"Am I the right way up?" - Investigating balance problems in posterior cortical atrophy

Read about a research project we funded: "Am I the right way up?" investigating balance problems in posterior cortical atrophy 

Lead Investigator: Dr Sebastian Crutch

Institution: University College London

Grant type: Project Grant
Duration: 36 months

Amount: £278,850

Why did we fund this project?

Comments from members of our Research Network:

'A good application on a topic which has to date not received much attention in the field of dementia research'

'It will be of great help to provide guidelines to carers and especially healthcare staff'  

'This application appears to offer real hope for the understanding and treatment of balance problems associated with dementia'

What do we already know?

Posterior cortical atrophy (PCA) is a rare form of Alzheimer's disease that primarily affects the back of the brain, particularly the areas known as the parietal lobes. People with PCA have difficulty with seeing what and where things are. Their memory usually remains relatively well-preserved in the earlier stages; however as the disease progresses this is also affected.  

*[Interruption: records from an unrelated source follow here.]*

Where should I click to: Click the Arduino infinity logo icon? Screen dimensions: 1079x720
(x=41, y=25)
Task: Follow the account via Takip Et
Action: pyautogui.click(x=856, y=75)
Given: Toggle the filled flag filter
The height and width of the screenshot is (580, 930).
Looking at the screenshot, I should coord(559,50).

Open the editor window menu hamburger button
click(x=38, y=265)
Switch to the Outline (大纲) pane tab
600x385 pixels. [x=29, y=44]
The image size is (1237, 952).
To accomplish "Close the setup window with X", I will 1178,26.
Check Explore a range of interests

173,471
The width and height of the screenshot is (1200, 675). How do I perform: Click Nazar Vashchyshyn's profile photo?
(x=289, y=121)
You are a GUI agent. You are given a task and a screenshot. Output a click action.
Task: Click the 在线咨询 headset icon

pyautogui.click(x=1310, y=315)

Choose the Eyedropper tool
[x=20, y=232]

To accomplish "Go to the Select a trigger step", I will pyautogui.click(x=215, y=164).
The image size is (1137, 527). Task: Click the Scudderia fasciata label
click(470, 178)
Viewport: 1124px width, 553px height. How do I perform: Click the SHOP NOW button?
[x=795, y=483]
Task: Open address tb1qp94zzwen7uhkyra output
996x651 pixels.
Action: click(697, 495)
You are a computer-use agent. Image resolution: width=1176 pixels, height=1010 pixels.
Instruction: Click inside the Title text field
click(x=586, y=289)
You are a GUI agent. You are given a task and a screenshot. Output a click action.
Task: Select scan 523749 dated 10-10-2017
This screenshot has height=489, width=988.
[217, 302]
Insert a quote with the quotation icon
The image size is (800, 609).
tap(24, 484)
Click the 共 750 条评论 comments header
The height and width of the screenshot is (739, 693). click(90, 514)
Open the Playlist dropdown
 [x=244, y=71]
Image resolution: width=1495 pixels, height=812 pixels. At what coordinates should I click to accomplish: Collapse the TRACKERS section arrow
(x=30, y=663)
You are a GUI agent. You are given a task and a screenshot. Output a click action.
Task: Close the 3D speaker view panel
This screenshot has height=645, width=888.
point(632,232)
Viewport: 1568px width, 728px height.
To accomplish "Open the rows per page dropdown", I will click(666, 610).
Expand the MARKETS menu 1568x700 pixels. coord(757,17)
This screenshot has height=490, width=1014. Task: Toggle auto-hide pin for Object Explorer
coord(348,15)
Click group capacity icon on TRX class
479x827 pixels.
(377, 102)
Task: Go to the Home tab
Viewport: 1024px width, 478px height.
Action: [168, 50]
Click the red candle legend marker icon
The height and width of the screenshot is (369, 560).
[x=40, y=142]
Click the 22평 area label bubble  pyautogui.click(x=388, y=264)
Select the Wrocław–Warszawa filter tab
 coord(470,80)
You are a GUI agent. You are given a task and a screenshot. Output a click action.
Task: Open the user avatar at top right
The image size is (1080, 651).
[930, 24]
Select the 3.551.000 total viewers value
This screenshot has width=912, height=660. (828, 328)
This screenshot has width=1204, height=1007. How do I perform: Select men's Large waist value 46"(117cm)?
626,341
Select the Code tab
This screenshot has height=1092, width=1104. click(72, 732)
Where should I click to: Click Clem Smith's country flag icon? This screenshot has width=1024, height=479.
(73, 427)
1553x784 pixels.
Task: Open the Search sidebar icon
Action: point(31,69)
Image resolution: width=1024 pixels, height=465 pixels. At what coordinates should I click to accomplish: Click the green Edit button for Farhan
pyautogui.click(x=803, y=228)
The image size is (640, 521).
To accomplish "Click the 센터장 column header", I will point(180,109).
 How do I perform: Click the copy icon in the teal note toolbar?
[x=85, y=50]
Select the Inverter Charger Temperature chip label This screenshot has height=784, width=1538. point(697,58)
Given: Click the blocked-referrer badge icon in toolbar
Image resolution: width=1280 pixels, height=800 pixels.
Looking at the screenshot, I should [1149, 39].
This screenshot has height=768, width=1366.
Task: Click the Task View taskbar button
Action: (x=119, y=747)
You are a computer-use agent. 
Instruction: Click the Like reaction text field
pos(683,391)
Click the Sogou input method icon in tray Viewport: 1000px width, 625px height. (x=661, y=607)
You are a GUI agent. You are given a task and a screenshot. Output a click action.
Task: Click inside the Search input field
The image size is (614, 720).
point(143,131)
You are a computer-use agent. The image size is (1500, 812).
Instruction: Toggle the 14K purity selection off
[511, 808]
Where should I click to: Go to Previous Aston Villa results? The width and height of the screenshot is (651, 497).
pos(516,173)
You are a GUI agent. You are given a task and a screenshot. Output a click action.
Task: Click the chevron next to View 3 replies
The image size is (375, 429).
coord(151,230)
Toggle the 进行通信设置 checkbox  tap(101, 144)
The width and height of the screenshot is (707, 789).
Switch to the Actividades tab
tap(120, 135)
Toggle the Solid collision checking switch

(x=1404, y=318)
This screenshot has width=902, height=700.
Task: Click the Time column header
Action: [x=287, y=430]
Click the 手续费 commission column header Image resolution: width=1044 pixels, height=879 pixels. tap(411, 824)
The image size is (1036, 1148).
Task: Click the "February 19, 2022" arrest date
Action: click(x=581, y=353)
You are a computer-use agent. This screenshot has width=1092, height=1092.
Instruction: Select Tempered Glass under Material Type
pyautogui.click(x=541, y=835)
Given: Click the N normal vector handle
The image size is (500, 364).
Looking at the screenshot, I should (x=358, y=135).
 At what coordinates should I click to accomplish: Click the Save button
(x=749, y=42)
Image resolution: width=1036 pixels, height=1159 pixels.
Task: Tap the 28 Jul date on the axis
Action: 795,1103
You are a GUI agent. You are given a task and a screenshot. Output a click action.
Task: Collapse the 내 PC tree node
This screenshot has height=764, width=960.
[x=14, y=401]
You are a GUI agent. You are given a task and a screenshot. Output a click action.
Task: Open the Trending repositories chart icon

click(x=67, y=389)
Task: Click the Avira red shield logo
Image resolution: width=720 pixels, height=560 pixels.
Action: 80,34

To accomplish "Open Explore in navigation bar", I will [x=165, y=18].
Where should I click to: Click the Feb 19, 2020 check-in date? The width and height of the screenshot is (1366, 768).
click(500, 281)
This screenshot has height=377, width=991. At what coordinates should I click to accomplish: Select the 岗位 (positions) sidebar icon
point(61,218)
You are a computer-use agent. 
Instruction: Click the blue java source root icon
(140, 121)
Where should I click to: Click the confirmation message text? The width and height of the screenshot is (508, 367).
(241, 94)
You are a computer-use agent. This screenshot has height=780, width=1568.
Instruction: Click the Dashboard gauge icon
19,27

Most previous studies of PCA have focused on the problems with vision, but the researchers on this project have uncovered a host of additional, less understood problems. The researchers are especially interested in the problems that can arise from a disordered sense of balance. Balance can be affected in both PCA and in the later stages of the common form of Alzheimer's disease. Issues that arise from this disordered sense include some people not knowing if they are 'the right way up' and the observation that dizziness and leaning to one side are often seen in people affected by PCA.  

Very little is known about what is behind the balance problems seen in people with Alzheimer's disease and PCA. There have been a few studies examining the role of the inner-ear sensory system that contributes to detection of movement and balance (called the vestibular system) in people with the common form of Alzheimer's disease. However, there have been no studies investigating balance problems in PCA. 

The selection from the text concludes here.